> **EXERCISE OBJECTIVE**:
Copy out each line from the start of the material below until the line with "The width and height of the screenshot is (1874, 1462).", that line included.

> **INPUT**:
⟨

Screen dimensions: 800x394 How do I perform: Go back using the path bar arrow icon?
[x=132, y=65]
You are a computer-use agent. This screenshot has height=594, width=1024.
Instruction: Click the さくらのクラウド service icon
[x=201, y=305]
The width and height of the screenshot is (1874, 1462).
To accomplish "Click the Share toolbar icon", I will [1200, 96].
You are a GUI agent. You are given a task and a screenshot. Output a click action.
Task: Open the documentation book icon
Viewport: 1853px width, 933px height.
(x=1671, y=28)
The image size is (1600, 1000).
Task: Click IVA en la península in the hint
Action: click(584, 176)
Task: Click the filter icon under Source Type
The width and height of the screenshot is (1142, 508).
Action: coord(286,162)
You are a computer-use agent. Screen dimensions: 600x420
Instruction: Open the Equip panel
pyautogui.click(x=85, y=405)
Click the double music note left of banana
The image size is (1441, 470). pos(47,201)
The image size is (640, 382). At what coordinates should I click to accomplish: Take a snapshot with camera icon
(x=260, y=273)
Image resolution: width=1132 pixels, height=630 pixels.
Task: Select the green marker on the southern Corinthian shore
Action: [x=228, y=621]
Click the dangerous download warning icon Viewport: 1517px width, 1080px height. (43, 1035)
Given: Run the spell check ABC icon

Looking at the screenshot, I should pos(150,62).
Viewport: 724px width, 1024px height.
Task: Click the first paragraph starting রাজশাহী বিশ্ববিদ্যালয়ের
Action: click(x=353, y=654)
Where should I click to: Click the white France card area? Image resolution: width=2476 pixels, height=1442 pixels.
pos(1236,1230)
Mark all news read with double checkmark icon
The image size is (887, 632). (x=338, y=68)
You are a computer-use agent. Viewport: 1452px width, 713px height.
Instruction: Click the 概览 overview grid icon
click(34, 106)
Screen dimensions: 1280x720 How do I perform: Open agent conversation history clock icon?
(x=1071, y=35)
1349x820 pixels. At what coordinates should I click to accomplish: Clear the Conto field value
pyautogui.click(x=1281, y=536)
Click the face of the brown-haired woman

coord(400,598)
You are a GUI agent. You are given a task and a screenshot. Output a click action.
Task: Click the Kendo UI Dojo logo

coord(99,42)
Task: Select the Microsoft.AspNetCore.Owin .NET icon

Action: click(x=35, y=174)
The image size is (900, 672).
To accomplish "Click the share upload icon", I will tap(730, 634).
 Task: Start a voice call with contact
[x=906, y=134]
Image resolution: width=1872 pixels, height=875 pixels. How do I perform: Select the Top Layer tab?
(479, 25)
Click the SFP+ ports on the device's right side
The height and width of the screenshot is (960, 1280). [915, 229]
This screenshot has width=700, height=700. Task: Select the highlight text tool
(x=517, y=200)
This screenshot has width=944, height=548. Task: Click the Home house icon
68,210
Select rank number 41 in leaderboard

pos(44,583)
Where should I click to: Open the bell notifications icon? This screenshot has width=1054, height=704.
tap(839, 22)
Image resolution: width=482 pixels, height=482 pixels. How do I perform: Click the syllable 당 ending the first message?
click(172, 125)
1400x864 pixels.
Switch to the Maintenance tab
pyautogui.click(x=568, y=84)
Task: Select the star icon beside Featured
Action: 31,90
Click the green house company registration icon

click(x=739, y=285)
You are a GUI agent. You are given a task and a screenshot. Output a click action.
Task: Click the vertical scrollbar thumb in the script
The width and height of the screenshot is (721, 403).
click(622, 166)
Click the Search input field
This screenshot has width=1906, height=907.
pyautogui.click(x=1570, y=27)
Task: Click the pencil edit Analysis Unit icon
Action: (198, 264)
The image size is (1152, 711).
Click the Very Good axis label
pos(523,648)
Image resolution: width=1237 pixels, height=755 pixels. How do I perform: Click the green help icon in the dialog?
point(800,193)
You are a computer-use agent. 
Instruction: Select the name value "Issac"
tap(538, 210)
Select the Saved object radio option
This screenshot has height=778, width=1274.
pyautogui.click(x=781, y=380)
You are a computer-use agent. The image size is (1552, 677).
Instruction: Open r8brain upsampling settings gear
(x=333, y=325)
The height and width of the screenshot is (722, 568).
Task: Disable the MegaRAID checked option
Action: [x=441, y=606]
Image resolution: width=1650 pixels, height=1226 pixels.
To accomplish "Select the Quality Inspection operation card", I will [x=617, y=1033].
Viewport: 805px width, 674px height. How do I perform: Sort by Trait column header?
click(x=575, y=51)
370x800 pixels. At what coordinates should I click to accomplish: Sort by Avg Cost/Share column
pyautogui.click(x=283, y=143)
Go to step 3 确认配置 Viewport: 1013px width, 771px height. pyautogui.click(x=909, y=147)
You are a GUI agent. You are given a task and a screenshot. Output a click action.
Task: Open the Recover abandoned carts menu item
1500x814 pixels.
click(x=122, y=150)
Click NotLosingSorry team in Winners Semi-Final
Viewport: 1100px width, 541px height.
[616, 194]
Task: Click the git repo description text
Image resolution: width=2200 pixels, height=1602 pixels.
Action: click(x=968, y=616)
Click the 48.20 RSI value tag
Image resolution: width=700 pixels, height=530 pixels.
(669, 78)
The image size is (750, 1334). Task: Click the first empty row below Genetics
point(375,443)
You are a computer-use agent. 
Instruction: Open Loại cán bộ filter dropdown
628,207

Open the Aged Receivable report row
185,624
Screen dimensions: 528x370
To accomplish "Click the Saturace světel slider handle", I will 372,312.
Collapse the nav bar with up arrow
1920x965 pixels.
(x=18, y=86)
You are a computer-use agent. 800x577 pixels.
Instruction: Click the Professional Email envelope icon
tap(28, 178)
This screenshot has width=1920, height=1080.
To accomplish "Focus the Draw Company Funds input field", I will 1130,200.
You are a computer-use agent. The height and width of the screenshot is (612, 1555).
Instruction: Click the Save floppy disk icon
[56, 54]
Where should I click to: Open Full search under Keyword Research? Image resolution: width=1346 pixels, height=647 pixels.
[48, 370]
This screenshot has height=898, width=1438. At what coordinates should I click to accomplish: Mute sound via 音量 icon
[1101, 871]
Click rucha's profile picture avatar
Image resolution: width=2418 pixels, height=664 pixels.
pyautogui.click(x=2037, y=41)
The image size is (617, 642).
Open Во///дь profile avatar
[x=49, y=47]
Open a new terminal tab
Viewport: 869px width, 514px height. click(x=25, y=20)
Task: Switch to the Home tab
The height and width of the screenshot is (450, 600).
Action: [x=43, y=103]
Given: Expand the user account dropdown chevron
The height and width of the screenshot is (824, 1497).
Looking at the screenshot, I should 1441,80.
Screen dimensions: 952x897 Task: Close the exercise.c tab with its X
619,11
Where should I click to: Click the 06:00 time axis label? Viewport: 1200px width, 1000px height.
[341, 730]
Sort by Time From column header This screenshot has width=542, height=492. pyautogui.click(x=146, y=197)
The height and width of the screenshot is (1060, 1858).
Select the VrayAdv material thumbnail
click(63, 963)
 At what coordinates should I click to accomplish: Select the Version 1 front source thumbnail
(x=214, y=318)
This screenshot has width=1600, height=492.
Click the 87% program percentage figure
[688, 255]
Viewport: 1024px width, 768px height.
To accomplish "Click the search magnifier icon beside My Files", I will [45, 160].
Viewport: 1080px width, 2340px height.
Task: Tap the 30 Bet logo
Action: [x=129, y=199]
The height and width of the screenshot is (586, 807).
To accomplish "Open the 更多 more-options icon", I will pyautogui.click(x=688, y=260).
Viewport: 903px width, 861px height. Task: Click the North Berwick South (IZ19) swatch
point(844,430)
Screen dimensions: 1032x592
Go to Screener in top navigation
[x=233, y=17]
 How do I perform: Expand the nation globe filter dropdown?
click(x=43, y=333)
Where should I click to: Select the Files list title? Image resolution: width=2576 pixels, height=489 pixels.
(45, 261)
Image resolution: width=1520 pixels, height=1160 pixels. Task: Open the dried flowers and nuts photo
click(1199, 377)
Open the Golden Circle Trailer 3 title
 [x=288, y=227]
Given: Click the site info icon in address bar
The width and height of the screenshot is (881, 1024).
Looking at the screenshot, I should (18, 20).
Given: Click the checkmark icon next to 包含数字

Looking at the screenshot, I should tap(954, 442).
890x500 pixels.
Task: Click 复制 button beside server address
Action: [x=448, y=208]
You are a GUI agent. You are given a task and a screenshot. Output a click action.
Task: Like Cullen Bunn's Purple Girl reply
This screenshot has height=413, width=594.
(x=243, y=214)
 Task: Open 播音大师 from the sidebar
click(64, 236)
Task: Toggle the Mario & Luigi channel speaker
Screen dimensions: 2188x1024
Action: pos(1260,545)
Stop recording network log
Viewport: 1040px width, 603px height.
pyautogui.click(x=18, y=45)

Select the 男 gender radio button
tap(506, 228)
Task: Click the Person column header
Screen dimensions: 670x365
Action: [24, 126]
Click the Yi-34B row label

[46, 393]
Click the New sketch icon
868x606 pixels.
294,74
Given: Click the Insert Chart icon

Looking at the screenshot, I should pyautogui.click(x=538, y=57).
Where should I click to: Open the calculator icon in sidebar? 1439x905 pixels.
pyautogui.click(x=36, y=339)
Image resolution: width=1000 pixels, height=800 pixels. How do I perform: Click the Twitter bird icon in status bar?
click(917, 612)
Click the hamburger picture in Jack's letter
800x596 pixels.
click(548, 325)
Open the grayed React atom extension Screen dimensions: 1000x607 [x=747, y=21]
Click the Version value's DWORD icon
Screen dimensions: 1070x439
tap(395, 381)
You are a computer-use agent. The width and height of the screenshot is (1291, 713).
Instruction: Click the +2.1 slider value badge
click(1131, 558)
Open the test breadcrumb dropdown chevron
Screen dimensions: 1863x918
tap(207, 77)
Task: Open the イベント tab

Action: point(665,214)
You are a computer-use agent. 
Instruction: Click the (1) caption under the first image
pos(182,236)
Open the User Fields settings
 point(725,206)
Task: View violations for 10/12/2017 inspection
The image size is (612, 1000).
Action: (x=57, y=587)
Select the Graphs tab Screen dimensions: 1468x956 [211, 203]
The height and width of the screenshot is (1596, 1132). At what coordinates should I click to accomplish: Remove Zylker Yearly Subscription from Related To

⟩

> **RESULT OF THE TASK**:
Screen dimensions: 800x394 How do I perform: Go back using the path bar arrow icon?
[x=132, y=65]
You are a computer-use agent. This screenshot has height=594, width=1024.
Instruction: Click the さくらのクラウド service icon
[x=201, y=305]
The width and height of the screenshot is (1874, 1462).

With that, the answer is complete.